Then, administer a single dose of tamoxifen intraperitoneally using a 27-gauge needle attached to a one-milliliter syringe to induce Cre-mediated recombination. Observe animals for the next 48 hours to exclude potential tamoxifen toxicity. After 48 hours, transfer the animals to the irradiation room.
Disinfect the sample chamber in the gamma irradiator with 70%ethanol solution. Place the absorbent mat and animals inside the sample chamber. Place the lid, and close the chamber.
Program the gamma irradiator to expose animals to 12 gray total body irradiation. Then, turn the key to the start position, and press start to initiate the exposure. Leave the room for active exposure time.
After the preset time has elapsed, the machine will stop automatically and will start beeping. Turn off the machine by turning the key into the stop position. Open the sample chamber, and take off the lid.
Transfer the animals to the cage, and disinfect the sample chamber with 70%ethanol. Transfer the animals back to the conventional housing room, and observe their condition post-treatment. Monitor the weight of the animals every day.
Three hours prior to the planned euthanasia, disinfect the abdominal area, and inject the mice intraperitoneally with 100 microliters of EdU stock solution using a 28-gauge insulin syringe. After euthanizing the animal, collect the proximal intestines at different time points post-irradiation. Dissect the proximal part of the small intestine, and remove attached tissues.

# [INFORMATION SUPPLIED]
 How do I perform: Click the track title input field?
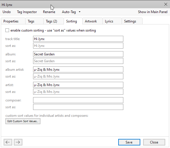(x=78, y=39)
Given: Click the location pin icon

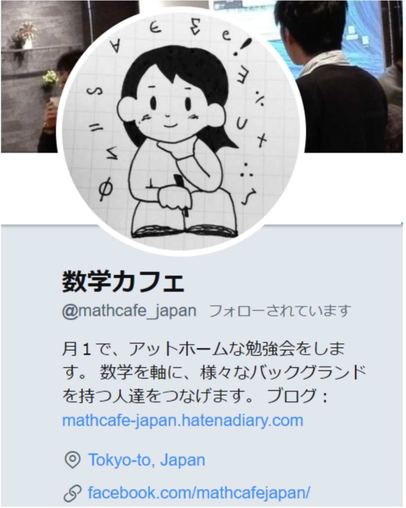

# [TASK LIST]
1. Reproduce the stretch of the mouse irradiation protocol from "Three hours prior" through "remove attached tissues.".
2. According to the mouse irradiation protocol, how long before the planned euthanasia are the mice injected with EdU stock solution?

# [RESULTS BY TASK]
1.
Three hours prior to the planned euthanasia, disinfect the abdominal area, and inject the mice intraperitoneally with 100 microliters of EdU stock solution using a 28-gauge insulin syringe. After euthanizing the animal, collect the proximal intestines at different time points post-irradiation. Dissect the proximal part of the small intestine, and remove attached tissues.

2. Three hours.